Actions will be taken to protest the British government’s unjust policy of mass deportation charter flights, currently operating to Nigeria, Ghana, Jamaica, Pakistan, Albania, and soon Afghanistan.

Charter flights target long-established African, Asian and Caribbean communities in Britain – dividing families and deporting people who have built lives in the UK, who have parents, partners and children here, people who have lived most of their lives in Britain, students who have not finished their courses, those who have sought asylum and protection, people with serious health problems and others who are long-term carers to elderly and disabled relatives. Targeting so many people who are integrated members of their communities and wider society is a divisive act of racist discrimination.

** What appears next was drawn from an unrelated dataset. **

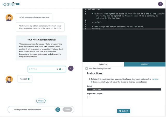
Task: Click the Korbi avatar at top of chat
Action: pyautogui.click(x=9, y=18)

We demand that the governments of Nigeria and Jamaica stop collaborating with the British government in regularly and violently deporting people en masse against their will. The Nigerian High Commission profit from these charter flights: up to 100 people are forcibly removed via charter flight to Nigeria and Ghana every other month from the UK, whilst they are paid £70 for every travel document they issue for individuals on the flight. With these flights, the UK government is able to continue their attacks on Nigerians and Ghanians, as they collectively expel people on charter flights in which passengers are defined by their perceived nationality. And they are not stopping anytime soon without resistance: The UK just recently build a special “Returns Reception Centre” to “welcome” back those deported to Nigeria.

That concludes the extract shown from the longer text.